Кержацкие, чалдонские глаза
Чернели, как далёкие туннели.
Базар войны скульптурный марафон
Полузастывшей боли и обмана,
Где обязательно на донышке стакана
Неуличённый выгоды резон.
Где в патоку добавлен сахарин,
Где молоко разбавлено водою,
А может не водою, а слезою.
Но спрос один. И спрос тот был един.
Мороженная клюква в туесах,
Орех кедровый, разносол капусты.
Всё это было далеко и вкусно
И в то же время рядом, на весах.
А нам бы с братиком совсем немножко
(Из кожуры мороженной картошки)
Хотелось драников. И жмыха. И гудрона,
Который можно было бы глотать,
Но лишь в голодной самообороне
Жевать. Жевать. Жевать. Жевать.
А рядом некто тихо предлагал:
"Купите, люди, Гейне и Ренана
За шесть всего махорочных стакана".
И за стакан Ренана кто-то брал,
И тут же под кульки того Ренана
С остервененьем и проклятьем рвал.
И вздрагивала мамина спина,
И вздрагивала русская страна,
И мы тянулись в том ознобе нервном,
В том самом страшном сорок первом
Навстречу голоду и воспаленью лёгких,
Навстречу той войне нелёгкой,
Не ведая, не предполагая,
Что и по нашей маленькой душе
Своя недетская передовая
Пожизненно прошла уже.
Мы знали, мама вывезет мы будем,
Но мы не знали, что она сама
Была историей тех страшных буден,
А если точно, то сама страна.
Которая тащила наше детство -
Возок надежды, боли и мечты
Сквозь голод, нищету и лиходейства
К понятию добра и красоты.
Она шагала в космос обагрённый,
И даль была тревожна и светла.
Для всей земли она была мадонной,
Ну, а для нас лишь матерью была.
И лик её возвышенно-открытый
Нёс миру ощущенье тишины.
Она была прекрасней Монны Литы
На пять столетий и на день войны.
Теперь мы взрослые, а мама вся в снегу,
Как веточка январская в метели.
Но мнится мне порой, что я ещё в купели
Куда-то еду и доехать не могу.
А мама по земле всё дальше от меня,
И я не знаю наяву, иль снится,
Что перевоз и старая возница
Как естество родства на круге бытия.
Но вдруг та нить родства однажды в кой-то час,
Как в лампочке последней у вольфрама,
От перегрузки... И не станет мамы.
Нет!

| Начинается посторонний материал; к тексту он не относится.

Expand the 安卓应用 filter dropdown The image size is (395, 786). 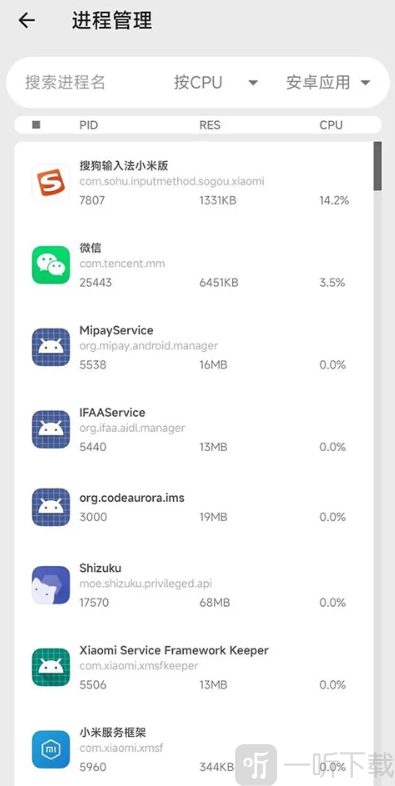[x=328, y=82]
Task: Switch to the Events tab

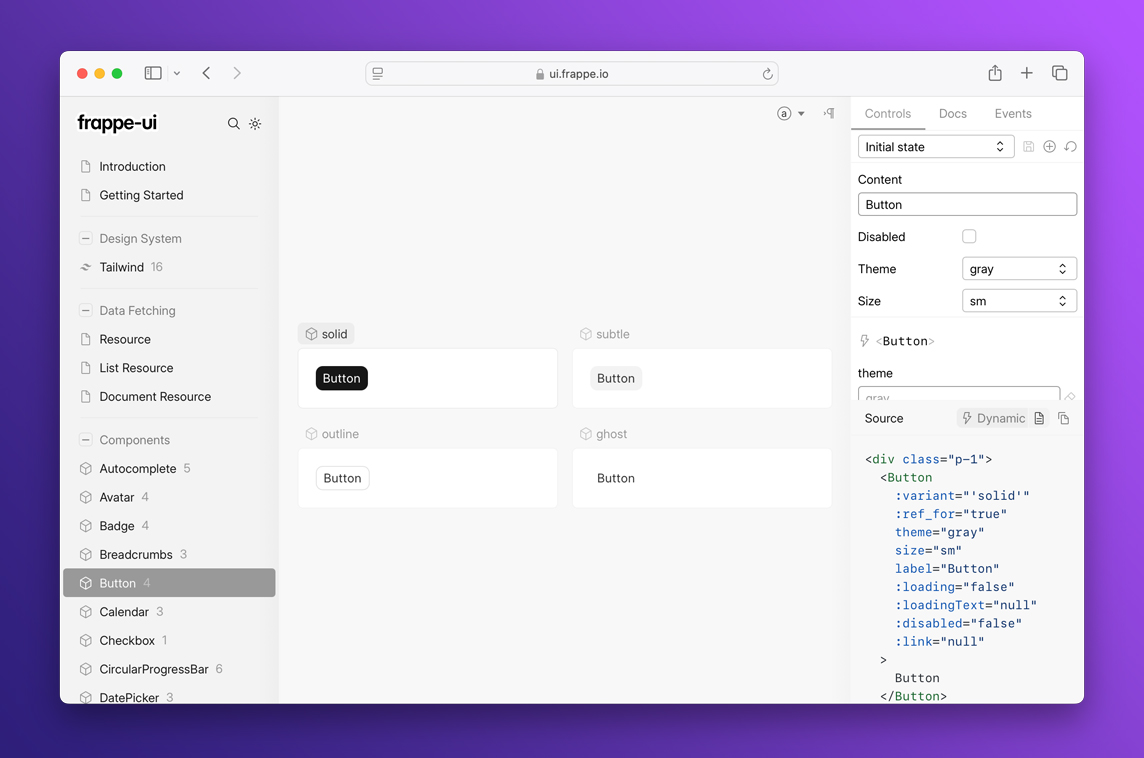Action: (1012, 114)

Мать бессмертна, нас не будет, нас.
Верней, мы будем. Будем все втроём,
Ничто бесследно в мире не уходит,
Когда оно духовный свой подъём
В другом, как продолжение, находит.
Не быть, а жить. Вот, в сущности, вопрос,
И жить не просто для земли и века,
А чтобы вправду, только на износ,
Хотя б для одного лишь человека.
Мне не нужна всемирная любовь,
Её мораль по сути аморальна.
Всемирная любовь лишь частослов.
Любовь должна быть персональной.
Любовь в добре, как высший сувенир,
Как жалоба, надежда и расплата,
И мир души, вступивший в этот мир,
Как Герника, не знавшая снаряда.
О, мать Земли! О, женщина в бреду
Над белой розой у огня камина.
Моя Россия! За тобой бреду,
Как брёл когда-то Пушкин за Ариной.
О, Родионовна! Мне песнь свою напой,
О, Гений добрый! Варежку надень мне.
Тысячелетье на исходе над страной,
Как доброе твоё благословенье.
А папа в это время писал маме из тюрьмы: "Нина! Не сможешь ли ты выслать мне сюда скрипку? Хотелось бы узнать, учатся ли мои сыновья в музыкальной школе?"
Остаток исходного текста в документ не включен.